**Your assignment**. Going line by line through the listing, how many lines hold "screenshot"? State nothing but the number.

**Data for processing**.
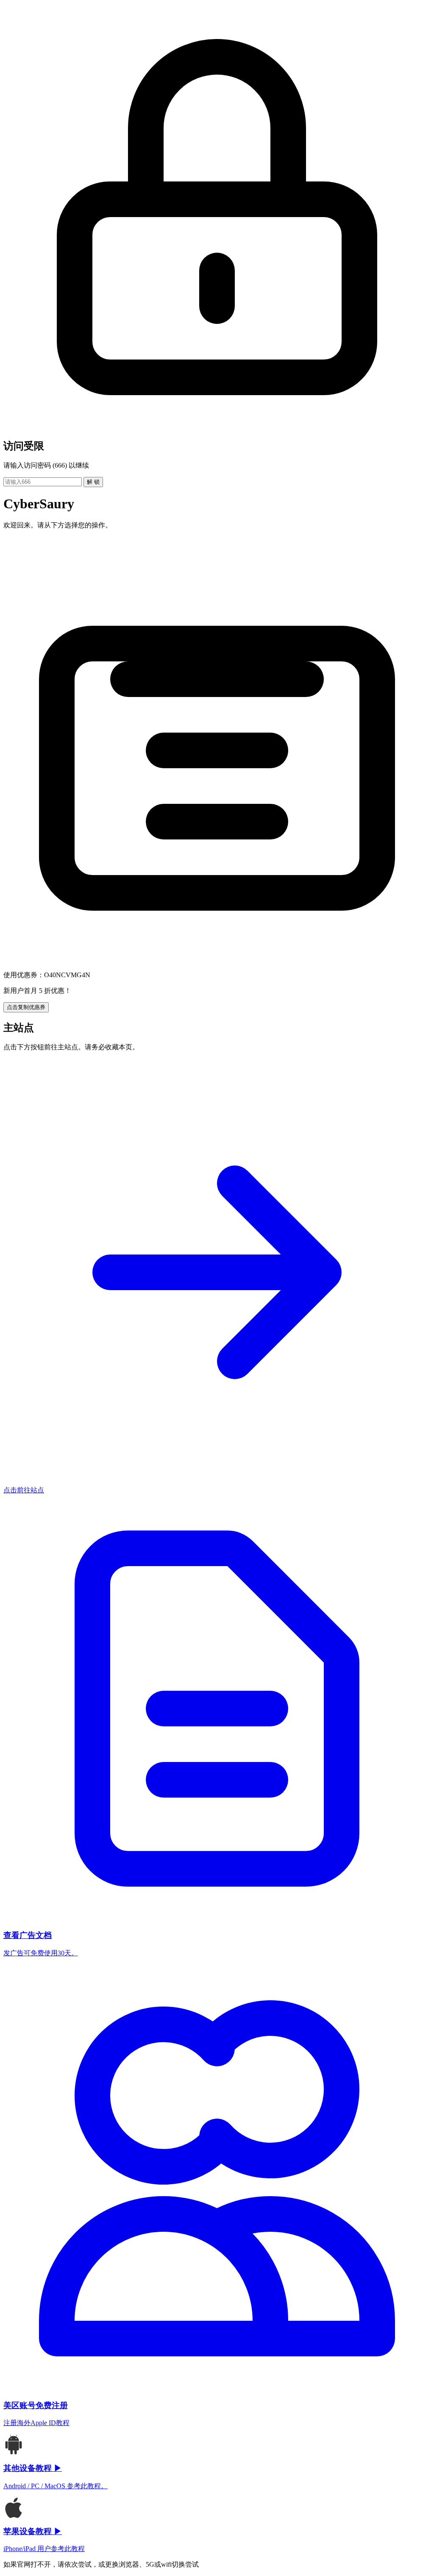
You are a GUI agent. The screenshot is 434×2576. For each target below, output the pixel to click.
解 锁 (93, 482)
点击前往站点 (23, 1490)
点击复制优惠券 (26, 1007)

--

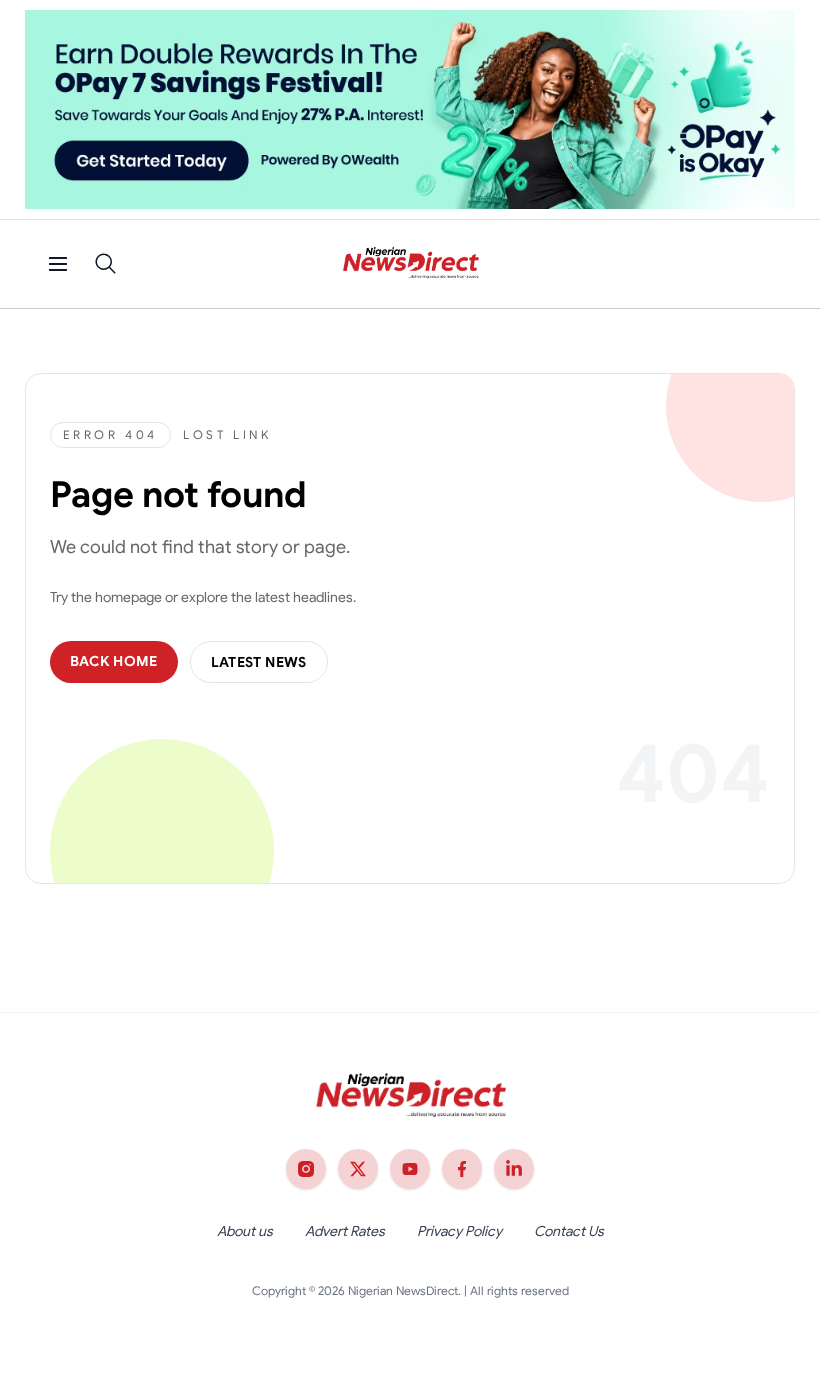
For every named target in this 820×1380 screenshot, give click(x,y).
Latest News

**Answer to the problem**. 2